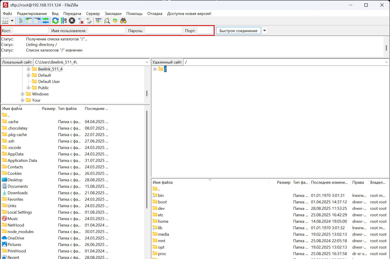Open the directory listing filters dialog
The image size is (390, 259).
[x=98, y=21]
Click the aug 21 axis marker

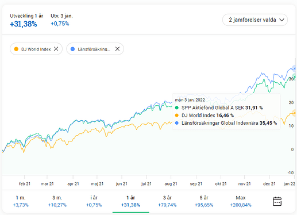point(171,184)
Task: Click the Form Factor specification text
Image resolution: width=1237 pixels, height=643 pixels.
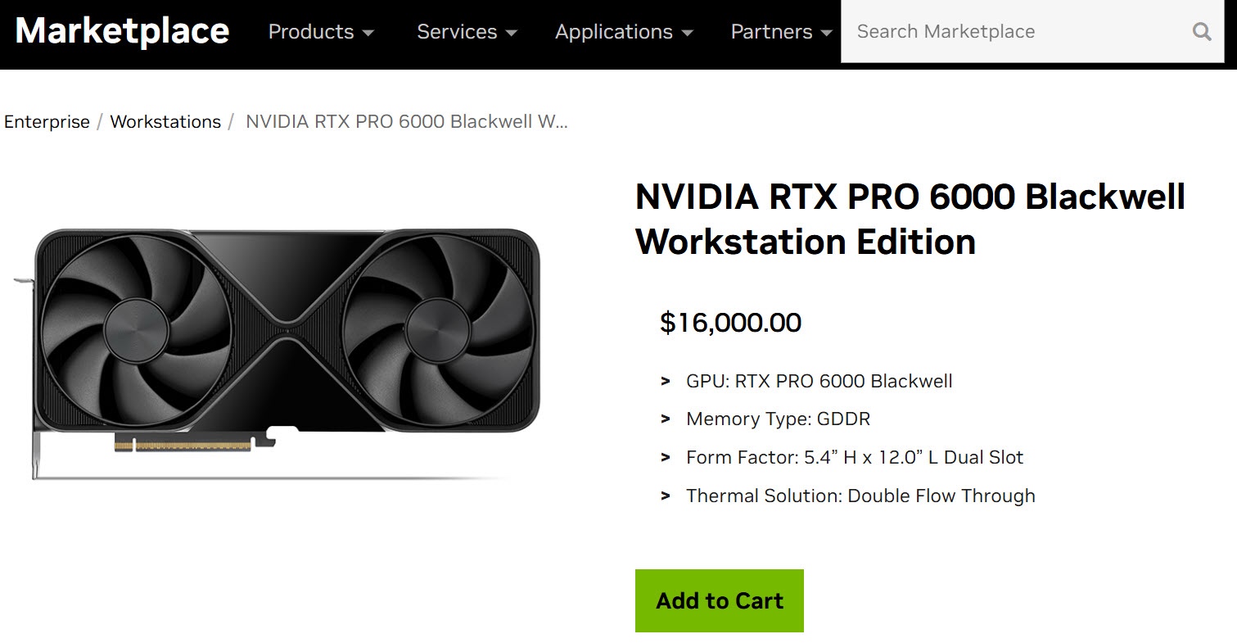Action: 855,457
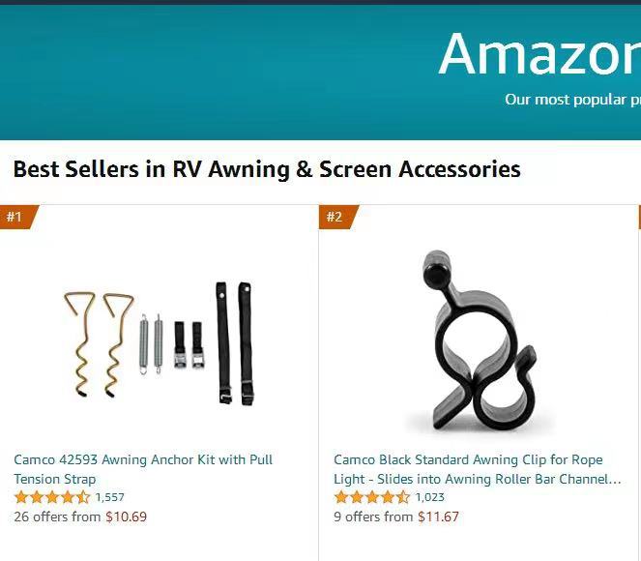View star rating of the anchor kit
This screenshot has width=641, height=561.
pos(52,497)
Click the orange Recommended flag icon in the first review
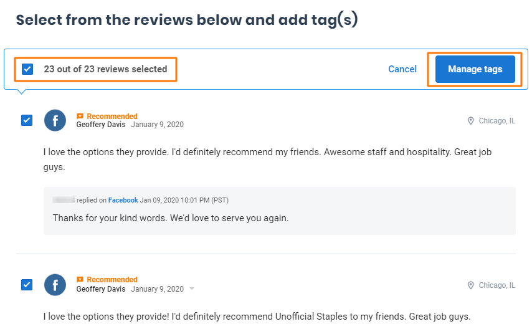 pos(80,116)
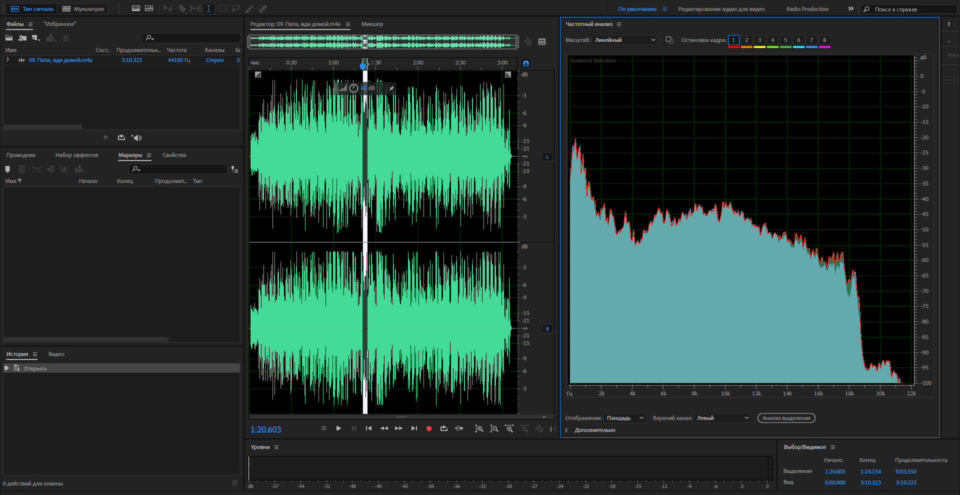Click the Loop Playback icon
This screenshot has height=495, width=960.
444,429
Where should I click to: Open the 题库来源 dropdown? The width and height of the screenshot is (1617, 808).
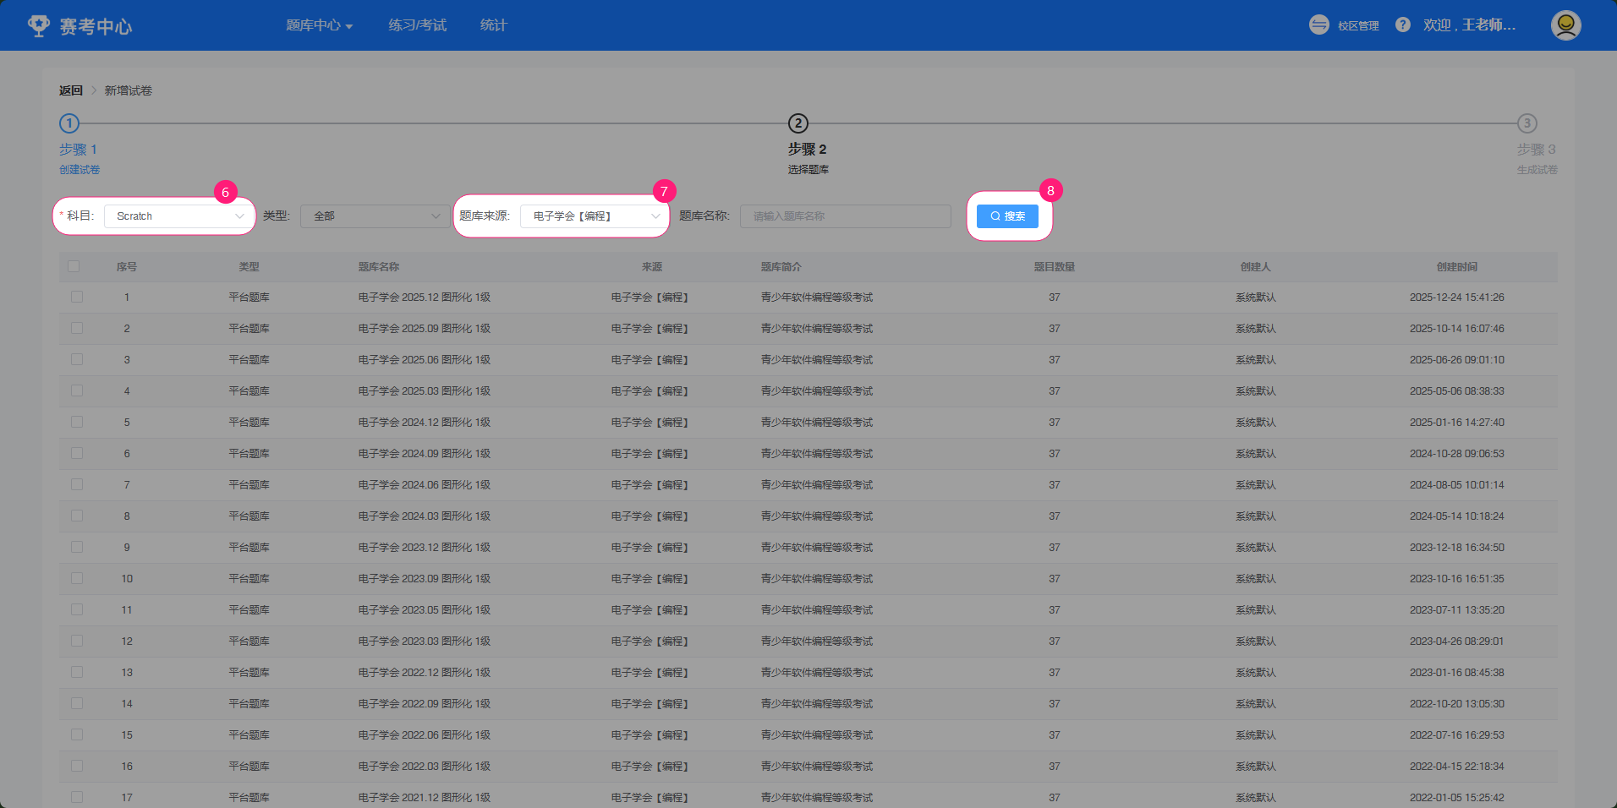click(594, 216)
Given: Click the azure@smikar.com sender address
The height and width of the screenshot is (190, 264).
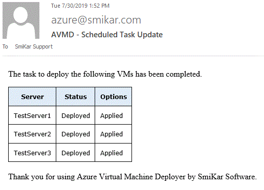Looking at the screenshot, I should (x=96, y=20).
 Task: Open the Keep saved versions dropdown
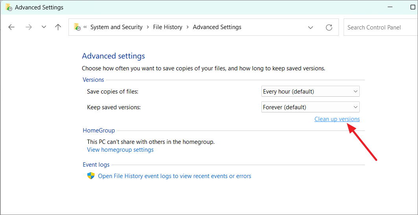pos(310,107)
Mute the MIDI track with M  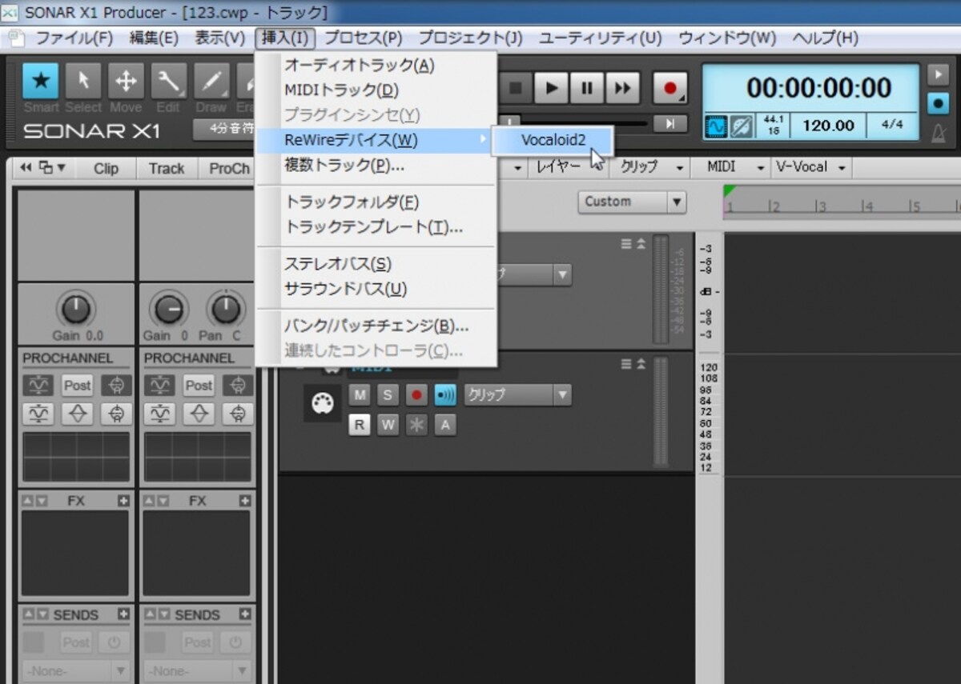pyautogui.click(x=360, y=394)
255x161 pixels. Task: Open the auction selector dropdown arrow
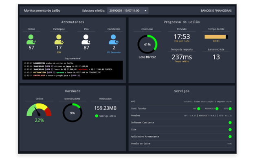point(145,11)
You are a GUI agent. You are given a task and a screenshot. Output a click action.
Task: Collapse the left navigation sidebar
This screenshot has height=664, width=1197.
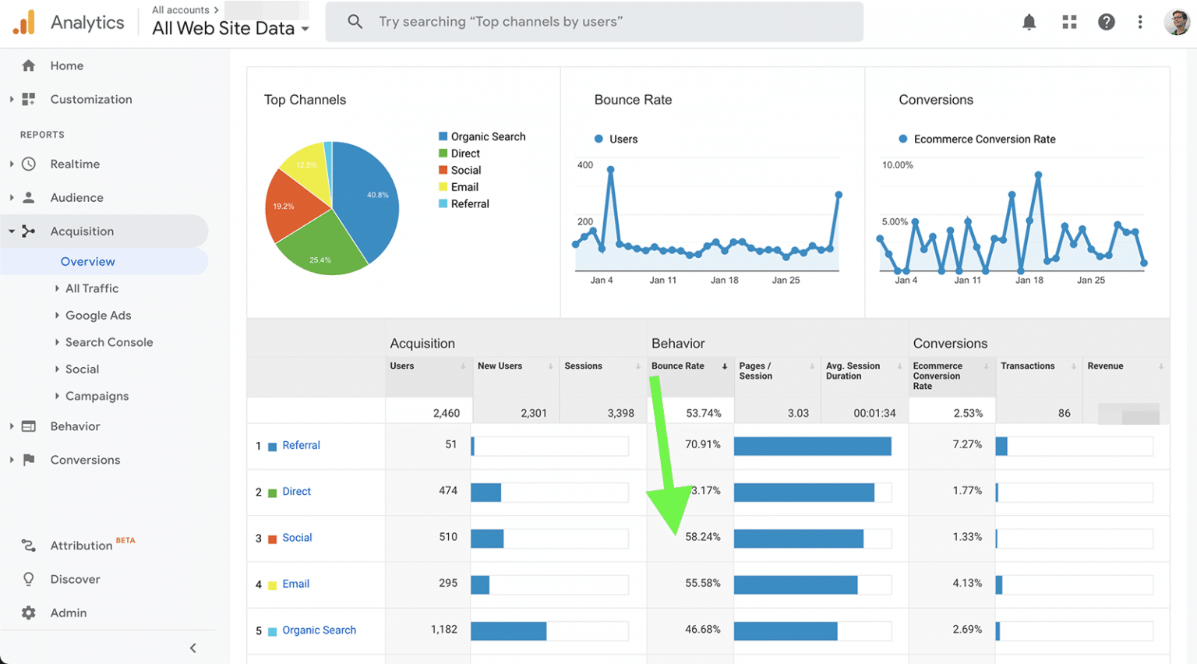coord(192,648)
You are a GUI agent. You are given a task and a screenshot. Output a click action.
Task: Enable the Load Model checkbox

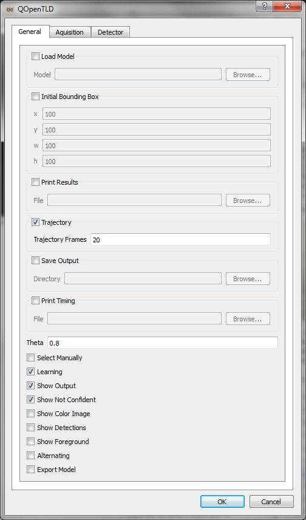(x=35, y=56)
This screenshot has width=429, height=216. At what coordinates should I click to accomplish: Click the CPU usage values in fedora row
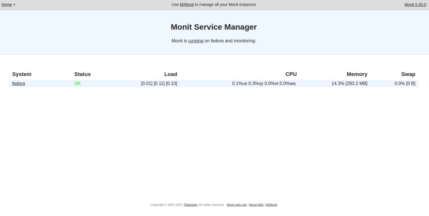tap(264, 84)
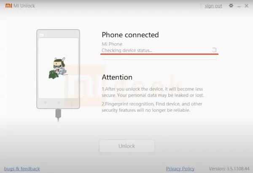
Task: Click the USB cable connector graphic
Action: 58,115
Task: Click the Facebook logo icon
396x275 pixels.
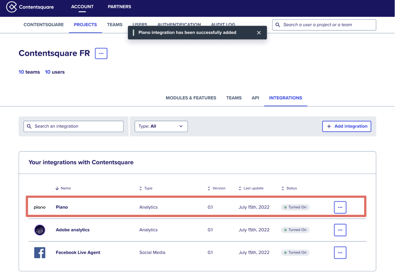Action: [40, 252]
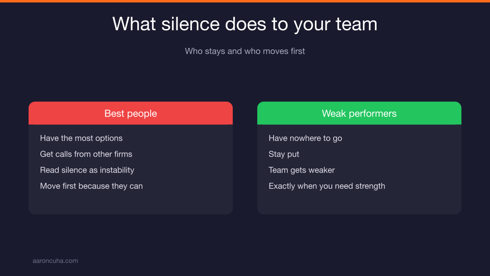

====

Work task | The lines from the one containing "This screenshot has width=429, height=216." through the last line of the entries are to be copied exactly, both ends included, and the pictures are to be omitted.

Result of this exercise |
This screenshot has width=429, height=216. At what coordinates should I click to accomplish: Click the CPU usage values in fedora row
tap(264, 84)
Task: Click the USB cable connector graphic
Action: 58,115
Task: Click the Facebook logo icon
396x275 pixels.
Action: [40, 252]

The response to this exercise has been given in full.